Run this cell to verify that storage has been successfully cleared:

In [None]:
# Re-run storage analysis to verify
print("=" * 70)
print("📊 VERIFICATION - Storage After Cleanup")
print("=" * 70)

remaining_storage = 0
remaining_items = []

for folder_path, _ in storage_items:
    if folder_path.exists():
        size = get_folder_size(folder_path)
        if size > 0:
            remaining_storage += size
            remaining_items.append((folder_path, size))

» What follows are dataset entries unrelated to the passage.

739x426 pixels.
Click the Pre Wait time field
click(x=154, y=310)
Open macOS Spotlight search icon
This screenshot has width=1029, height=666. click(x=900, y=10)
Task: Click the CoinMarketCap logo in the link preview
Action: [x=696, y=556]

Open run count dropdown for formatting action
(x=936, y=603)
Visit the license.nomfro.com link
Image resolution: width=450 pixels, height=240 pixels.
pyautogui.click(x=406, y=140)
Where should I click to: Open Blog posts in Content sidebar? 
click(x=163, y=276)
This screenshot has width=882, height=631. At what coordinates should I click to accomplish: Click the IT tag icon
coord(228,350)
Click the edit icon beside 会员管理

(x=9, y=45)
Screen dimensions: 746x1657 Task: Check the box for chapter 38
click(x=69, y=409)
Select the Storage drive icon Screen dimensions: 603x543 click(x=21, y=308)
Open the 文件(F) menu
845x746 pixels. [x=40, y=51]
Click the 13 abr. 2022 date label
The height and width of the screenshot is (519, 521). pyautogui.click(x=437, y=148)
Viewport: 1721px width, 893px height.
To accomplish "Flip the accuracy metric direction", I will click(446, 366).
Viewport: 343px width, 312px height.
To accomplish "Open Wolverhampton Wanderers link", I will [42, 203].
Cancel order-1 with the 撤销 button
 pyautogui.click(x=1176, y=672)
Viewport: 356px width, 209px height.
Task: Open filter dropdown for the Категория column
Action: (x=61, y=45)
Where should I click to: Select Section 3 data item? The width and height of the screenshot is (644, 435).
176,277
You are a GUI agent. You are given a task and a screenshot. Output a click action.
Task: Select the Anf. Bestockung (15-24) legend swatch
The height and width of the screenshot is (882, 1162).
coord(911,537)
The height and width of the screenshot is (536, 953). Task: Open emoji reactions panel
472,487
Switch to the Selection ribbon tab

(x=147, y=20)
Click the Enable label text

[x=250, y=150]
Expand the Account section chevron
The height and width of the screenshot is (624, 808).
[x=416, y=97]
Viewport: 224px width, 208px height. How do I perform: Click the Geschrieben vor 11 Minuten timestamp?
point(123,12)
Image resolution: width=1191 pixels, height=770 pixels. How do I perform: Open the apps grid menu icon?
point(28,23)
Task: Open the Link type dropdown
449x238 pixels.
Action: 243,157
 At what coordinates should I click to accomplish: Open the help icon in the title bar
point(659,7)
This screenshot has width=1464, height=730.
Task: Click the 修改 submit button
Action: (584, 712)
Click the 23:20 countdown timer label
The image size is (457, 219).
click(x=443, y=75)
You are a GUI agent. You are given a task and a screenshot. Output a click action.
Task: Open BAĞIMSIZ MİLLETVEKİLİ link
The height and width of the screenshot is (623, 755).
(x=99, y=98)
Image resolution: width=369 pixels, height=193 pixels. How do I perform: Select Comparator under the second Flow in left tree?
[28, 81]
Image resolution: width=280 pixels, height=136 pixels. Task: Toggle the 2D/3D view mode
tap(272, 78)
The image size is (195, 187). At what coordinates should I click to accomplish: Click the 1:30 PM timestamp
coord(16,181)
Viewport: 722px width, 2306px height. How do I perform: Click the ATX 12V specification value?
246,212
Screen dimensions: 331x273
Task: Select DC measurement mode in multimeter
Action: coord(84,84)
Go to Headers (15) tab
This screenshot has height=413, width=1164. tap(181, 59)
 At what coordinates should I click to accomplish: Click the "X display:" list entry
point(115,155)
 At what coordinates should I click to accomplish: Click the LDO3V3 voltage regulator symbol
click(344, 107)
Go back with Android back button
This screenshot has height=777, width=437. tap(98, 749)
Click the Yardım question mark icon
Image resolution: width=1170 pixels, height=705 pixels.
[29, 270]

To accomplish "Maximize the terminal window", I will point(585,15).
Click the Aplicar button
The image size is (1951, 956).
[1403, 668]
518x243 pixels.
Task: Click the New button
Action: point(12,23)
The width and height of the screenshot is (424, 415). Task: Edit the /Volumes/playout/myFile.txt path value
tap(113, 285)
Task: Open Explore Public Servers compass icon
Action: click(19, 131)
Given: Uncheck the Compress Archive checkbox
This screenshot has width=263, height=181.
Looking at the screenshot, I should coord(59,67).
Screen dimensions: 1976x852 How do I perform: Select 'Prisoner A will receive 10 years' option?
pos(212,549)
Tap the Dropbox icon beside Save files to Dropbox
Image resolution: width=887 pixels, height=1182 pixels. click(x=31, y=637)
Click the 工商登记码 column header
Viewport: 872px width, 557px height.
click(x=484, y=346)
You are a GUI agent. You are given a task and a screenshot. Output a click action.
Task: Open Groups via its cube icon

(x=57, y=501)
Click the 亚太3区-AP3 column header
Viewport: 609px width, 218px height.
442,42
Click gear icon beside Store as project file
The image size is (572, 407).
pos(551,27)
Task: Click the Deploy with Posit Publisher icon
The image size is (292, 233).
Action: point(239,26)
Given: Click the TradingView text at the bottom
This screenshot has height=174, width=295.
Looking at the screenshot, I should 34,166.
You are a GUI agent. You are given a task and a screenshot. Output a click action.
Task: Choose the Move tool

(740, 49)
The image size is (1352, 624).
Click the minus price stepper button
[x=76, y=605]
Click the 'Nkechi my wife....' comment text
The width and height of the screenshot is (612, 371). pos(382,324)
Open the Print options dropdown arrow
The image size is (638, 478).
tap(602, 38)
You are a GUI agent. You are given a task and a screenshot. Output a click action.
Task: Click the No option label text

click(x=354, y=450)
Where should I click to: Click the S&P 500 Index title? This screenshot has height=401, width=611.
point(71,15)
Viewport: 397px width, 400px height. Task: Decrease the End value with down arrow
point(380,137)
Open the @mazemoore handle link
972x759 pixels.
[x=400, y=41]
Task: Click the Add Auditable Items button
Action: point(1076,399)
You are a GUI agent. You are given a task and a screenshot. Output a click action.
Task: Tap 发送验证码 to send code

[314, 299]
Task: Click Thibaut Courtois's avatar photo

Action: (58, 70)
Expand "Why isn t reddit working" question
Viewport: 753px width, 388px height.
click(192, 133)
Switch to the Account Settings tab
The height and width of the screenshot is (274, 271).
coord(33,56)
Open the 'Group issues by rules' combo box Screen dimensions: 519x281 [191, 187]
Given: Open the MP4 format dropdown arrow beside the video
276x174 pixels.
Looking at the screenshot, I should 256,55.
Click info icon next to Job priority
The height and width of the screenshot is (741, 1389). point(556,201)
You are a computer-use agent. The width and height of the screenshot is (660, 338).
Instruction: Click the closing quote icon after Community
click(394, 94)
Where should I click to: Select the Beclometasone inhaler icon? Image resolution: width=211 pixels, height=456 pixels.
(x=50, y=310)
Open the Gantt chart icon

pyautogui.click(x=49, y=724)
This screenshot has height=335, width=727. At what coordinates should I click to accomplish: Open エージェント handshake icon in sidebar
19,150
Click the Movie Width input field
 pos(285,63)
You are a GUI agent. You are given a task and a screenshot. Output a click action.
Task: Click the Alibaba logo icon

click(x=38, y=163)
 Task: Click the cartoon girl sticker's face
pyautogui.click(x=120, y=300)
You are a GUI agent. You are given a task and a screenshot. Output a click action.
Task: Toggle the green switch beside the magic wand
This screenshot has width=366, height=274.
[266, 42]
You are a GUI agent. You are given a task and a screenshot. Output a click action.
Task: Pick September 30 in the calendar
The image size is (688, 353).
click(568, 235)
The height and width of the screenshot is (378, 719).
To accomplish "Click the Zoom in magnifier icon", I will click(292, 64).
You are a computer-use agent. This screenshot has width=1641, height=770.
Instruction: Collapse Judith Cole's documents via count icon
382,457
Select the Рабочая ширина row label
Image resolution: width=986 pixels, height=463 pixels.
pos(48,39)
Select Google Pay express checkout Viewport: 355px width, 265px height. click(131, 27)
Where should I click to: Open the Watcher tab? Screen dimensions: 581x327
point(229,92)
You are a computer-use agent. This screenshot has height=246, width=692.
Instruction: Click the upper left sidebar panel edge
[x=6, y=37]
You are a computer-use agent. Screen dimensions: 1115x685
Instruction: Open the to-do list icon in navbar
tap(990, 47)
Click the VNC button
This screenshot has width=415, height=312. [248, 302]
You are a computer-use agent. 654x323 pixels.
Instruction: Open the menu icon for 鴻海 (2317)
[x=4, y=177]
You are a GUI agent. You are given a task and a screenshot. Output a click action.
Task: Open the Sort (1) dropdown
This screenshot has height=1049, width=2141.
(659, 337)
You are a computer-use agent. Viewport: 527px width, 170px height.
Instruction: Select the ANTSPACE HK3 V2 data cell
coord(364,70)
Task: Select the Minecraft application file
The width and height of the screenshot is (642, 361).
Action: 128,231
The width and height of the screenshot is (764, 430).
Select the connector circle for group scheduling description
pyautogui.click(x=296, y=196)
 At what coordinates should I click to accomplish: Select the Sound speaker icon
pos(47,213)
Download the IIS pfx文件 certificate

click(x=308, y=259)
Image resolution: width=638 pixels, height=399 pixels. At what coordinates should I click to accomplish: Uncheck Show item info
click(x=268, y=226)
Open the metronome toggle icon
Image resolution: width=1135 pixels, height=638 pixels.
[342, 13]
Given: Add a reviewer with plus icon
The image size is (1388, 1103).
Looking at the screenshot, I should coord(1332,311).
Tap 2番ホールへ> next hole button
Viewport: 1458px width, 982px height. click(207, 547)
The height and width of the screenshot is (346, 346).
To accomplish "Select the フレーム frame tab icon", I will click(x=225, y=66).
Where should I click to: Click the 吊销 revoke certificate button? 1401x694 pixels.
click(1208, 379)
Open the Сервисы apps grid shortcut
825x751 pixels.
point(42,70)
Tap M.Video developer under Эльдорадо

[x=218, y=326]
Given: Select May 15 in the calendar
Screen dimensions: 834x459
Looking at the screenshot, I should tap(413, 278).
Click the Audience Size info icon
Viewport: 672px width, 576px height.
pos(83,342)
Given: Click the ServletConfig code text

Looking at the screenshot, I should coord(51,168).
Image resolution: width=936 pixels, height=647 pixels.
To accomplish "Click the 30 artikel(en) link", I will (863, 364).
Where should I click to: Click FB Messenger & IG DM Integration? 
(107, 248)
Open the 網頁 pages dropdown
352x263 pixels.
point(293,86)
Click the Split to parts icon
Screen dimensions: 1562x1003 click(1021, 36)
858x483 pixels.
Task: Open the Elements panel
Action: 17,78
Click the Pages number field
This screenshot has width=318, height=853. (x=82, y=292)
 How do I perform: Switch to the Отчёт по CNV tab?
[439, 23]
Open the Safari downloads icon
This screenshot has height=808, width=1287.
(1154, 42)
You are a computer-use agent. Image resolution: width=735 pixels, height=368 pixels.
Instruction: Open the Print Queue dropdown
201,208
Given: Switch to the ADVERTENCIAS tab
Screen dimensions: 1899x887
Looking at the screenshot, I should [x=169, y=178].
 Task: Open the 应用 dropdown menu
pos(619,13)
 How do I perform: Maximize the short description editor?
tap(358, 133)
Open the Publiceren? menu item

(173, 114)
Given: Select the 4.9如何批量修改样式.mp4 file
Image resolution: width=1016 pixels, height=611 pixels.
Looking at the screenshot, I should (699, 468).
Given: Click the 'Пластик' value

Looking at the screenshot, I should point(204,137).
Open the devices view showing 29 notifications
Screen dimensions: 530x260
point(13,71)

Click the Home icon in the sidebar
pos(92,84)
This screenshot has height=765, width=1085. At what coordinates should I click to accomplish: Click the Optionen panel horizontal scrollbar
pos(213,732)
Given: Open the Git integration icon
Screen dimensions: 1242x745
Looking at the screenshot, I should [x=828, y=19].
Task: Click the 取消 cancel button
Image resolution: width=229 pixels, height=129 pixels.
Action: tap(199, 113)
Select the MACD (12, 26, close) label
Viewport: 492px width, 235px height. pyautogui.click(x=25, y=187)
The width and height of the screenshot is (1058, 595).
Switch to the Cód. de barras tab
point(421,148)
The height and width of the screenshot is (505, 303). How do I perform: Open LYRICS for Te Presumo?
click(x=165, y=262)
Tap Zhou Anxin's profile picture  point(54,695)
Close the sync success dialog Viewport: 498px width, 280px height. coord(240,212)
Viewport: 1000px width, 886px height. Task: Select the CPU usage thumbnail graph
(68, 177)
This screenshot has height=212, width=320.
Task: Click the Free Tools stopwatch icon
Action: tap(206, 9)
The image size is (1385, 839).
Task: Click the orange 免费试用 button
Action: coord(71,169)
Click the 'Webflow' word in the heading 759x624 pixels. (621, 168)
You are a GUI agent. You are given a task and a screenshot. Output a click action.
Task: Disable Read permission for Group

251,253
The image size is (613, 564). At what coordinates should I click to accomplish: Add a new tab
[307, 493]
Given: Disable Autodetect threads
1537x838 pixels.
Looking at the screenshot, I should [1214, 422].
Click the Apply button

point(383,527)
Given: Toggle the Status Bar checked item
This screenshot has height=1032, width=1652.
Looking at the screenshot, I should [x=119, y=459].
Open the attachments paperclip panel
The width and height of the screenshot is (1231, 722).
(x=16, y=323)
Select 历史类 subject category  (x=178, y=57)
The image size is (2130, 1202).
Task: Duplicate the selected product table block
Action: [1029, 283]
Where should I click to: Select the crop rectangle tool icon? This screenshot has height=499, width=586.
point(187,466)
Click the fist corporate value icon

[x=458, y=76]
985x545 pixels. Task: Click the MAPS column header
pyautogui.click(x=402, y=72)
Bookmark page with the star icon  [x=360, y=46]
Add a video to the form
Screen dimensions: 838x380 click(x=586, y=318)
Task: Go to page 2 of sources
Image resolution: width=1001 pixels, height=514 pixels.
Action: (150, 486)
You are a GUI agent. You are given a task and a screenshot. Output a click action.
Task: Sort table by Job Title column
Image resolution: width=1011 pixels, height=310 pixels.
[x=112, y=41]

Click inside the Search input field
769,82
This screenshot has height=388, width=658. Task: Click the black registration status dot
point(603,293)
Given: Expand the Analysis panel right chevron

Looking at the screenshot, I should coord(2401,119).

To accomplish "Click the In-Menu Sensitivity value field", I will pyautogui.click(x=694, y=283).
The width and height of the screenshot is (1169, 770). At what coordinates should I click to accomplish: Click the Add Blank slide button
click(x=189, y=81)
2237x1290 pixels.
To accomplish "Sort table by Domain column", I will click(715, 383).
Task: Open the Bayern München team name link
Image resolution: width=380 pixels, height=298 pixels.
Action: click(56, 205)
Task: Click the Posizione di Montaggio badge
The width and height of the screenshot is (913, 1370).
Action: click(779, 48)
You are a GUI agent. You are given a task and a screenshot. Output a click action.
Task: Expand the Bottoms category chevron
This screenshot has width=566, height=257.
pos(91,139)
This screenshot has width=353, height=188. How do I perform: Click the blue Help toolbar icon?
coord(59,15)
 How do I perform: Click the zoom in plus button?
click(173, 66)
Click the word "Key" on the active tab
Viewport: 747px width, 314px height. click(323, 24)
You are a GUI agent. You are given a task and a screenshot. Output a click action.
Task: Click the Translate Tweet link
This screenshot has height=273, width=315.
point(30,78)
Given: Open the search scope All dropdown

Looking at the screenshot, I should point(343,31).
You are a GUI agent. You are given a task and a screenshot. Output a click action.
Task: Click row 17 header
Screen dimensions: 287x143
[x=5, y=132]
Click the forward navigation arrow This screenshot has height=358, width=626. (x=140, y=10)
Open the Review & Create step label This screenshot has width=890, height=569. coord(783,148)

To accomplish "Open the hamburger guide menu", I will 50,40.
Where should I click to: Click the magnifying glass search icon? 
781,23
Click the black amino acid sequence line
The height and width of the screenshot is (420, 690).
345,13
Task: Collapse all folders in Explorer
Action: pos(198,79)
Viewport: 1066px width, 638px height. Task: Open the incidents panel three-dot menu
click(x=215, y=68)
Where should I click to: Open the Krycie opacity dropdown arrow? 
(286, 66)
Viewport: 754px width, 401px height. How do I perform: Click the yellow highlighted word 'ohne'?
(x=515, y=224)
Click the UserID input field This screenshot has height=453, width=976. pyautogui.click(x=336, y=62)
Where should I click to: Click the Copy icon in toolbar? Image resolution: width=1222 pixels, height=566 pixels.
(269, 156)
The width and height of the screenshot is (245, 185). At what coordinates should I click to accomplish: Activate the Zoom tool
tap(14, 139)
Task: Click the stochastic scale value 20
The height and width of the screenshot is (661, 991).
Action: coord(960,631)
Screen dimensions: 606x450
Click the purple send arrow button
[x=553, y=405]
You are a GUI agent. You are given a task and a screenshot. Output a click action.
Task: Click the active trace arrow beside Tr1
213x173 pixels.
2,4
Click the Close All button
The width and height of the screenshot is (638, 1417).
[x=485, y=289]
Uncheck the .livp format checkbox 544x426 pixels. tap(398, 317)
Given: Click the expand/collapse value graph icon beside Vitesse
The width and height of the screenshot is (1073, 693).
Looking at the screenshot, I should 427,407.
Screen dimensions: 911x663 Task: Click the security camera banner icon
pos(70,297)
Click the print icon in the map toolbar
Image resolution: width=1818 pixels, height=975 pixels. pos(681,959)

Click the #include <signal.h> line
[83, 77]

if remaining_storage == 0:
    print("\n✨ SUCCESS! All analyzed folders are now empty.")
    print(f"💾 Total storage freed: {format_size(total_storage)}")
else:
    print(f"\n⚠️ Some storage remains: {format_size(remaining_storage)}")
    print("\nRemaining items:")
    for folder_path, size in remaining_items:
        print(f"  • {folder_path.name}: {format_size(size)}")

print("\n" + "=" * 70)

---

## Summary

This notebook helps you manage storage by:

1. **Analyzing** storage usage across:
   - Workspace subfolders: `data/`, `downloads/`, `models/`
   - Previous lesson models (Lessons 1-7)
   - Previous homework models (Homework 1-6)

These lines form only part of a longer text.